Kıbrıs “Kayıp” Yakınları Birliği, “kayıp” yakınlarına çağrıda bulunarak, önümüzdeki Cumartesi günü Kayıplar Komitesi tarafından düzenlenecek etkinliğe katılmalarını istedi. Kıbrıs “Kayıp” Yakınları Birliği tarafından yapılan çağrıda şöyle denildi:
“Kıbrıs ‘Kayıp’ Yakınları Birliği olarak, 12 Nisan 2014 Cumartesi günü, saat 10.00'da ara bölgedeki Ledra Palace Hoteli yanında bulunan Goethe Institut'de Kayıp Şahıslar Komitesi’nin düzenleyeceği toplantıya, Kıbrıs'ın tüm 'kayıp' yakınlarını katılmaya çağırıyoruz.
Kıbrıs'ta yaşanan büyük trajedinin sonucunda, 3000'nin üzerinde insanımız suçsuz ve günahsız bir şekilde 'kayıp' edilmiştir. İnsanlarımızın canice 'kayıp' edilmelerinin üzerinden onlarca yıl geçti. Daha fazla dayanacak gücümüz kalmamıştır. En erken bir zamanda tüm 'kayıp'larımızın akıbetlerinin belirlenmesini ısrarla istiyoruz.

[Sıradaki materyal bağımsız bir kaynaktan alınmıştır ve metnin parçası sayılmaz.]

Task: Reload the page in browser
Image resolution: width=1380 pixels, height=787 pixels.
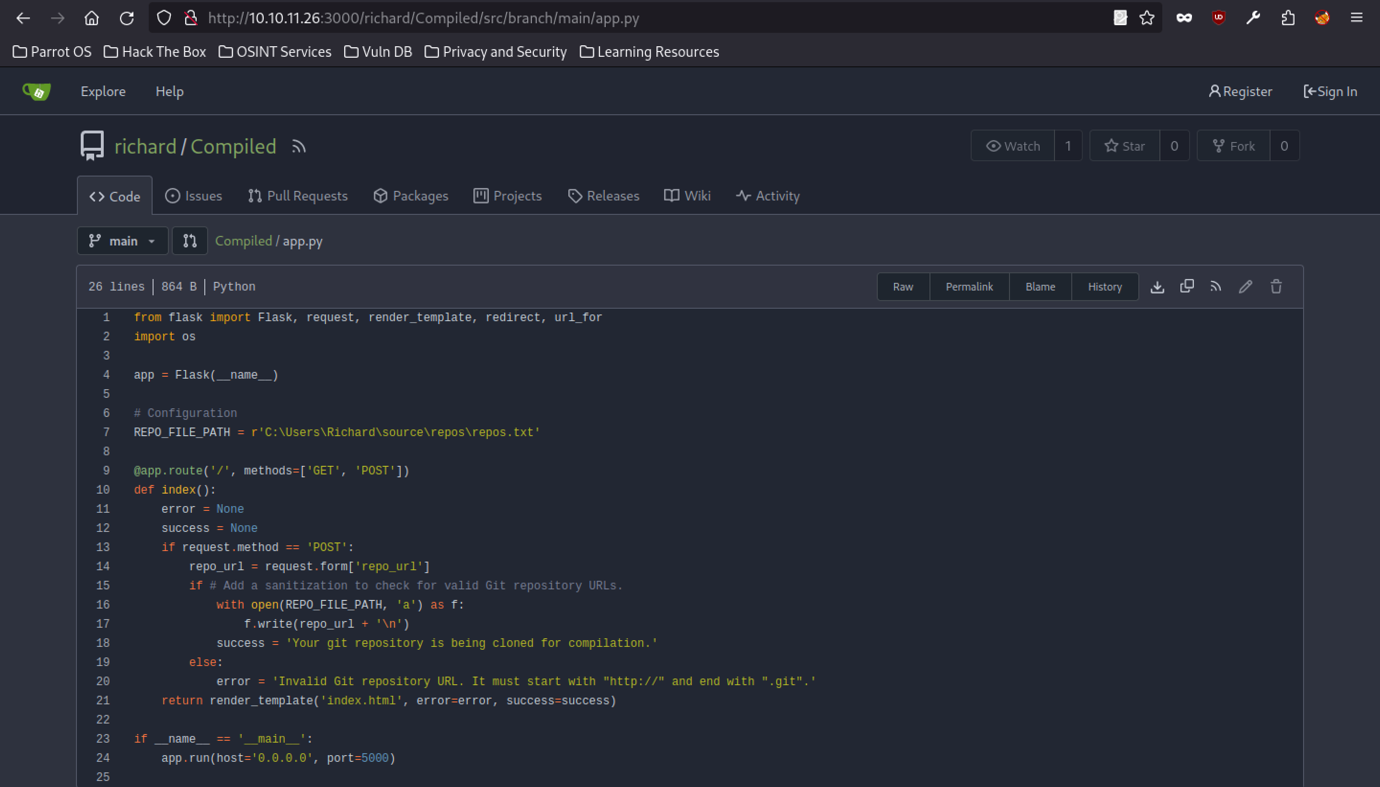Action: (126, 18)
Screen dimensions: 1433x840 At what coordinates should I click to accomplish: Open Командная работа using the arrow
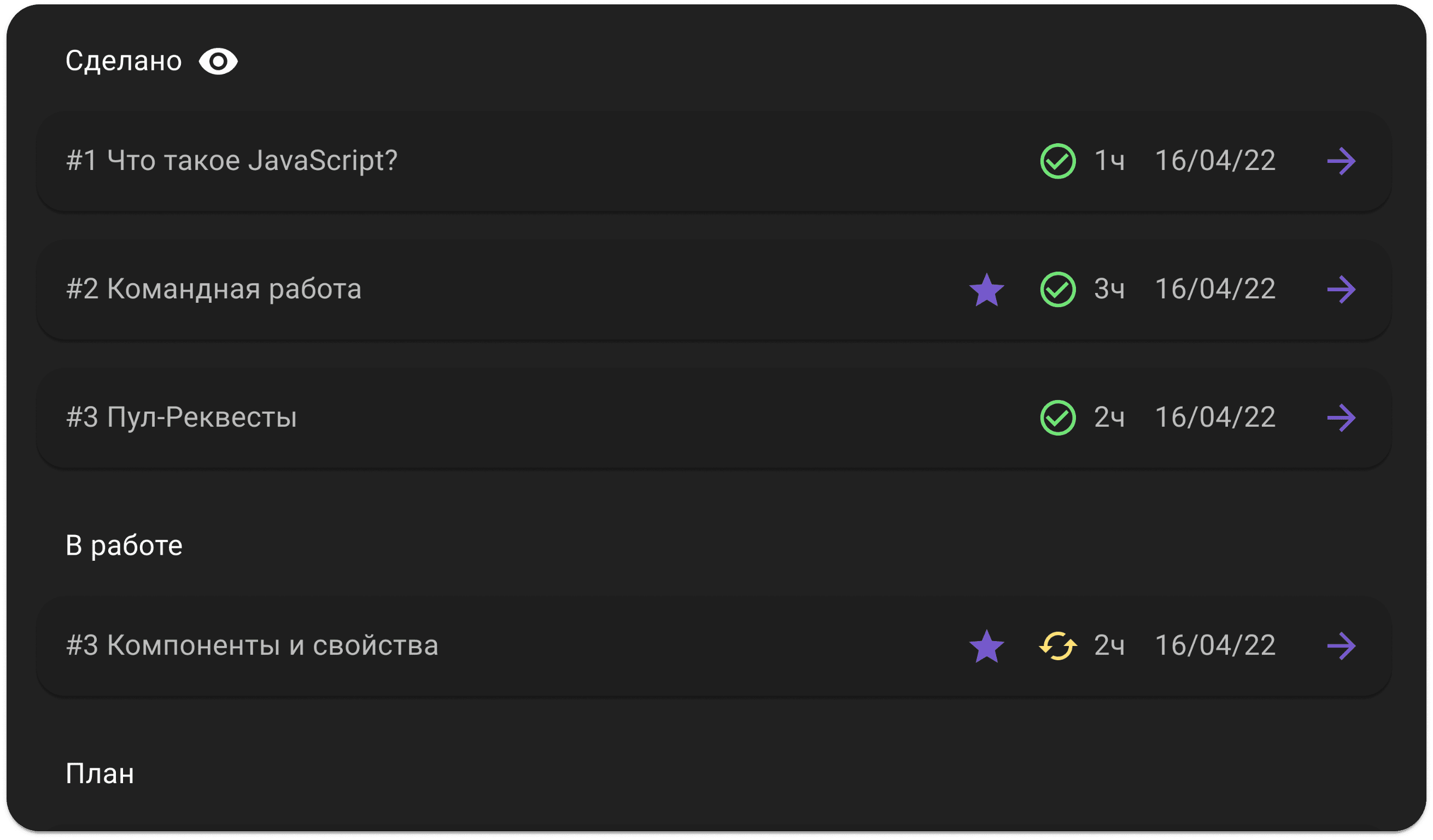tap(1342, 290)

Bu istemimizi güçlü bir şekilde, hem dünyaya, hem tüm Kıbrıs'a hem de Kayıp Şahıslar Komitesi’ne bildirmek için 'kayıp'larımıza ait büyük boy resimleri de yanımıza alarak bu toplantıya katılalım.
Bizler, Kıbrıs 'Kayıp' Yakınları Birliği olarak Kıbrıs'ın bütün 'kayıp' yakınlarının sesi ve feryadı olacağız. İstemlerimizi güçlü bir şekilde, Kayıp Şahıslar Komitesi’nin düzenleyeceği bu toplantıda dile getireceğiz.
Kayıp yakınlarının, başta Kayıp Şahıslar Komitesi olmak üzere, AB, Yunanistan, Türkiye, Kıbrıs Cumhuriyeti, Kıbrıs Türk Yönetimi ve BM dahil, ilgili tüm taraflardan talepleridir…
1. Ailelerin haklarına saygı gösterilmesi.
2. Siyaset için değil, 'kayıp'larımız ve aileleri için çalışılması.
3. Halkla ilişkiler yerine, 'kayıp'larımıza ve ailelerine odaklanılması.
4. Ailelere söz yerine, cevaplar verilmesi.
5. Daha fazla şeffaflık, daha fazla insanlık.
6. Katiller ve arkalarındaki devletlerin sorumlu tutulması ve cezalandırılması.
7. Sorumlu devletlerin 'kayıp'larımızla ilgili arşivlerini bizlere ve KŞK'ne açması.
Bizler, 'kayıp' yakınları olarak, daha fazla gecikme ve erteleme istemiyoruz. 40-50 yıldır süren bu eziyet YETER! Bizler 'KAYIP'larımızın akıbetlerinin bir an önce belirlenmesini istiyoruz.”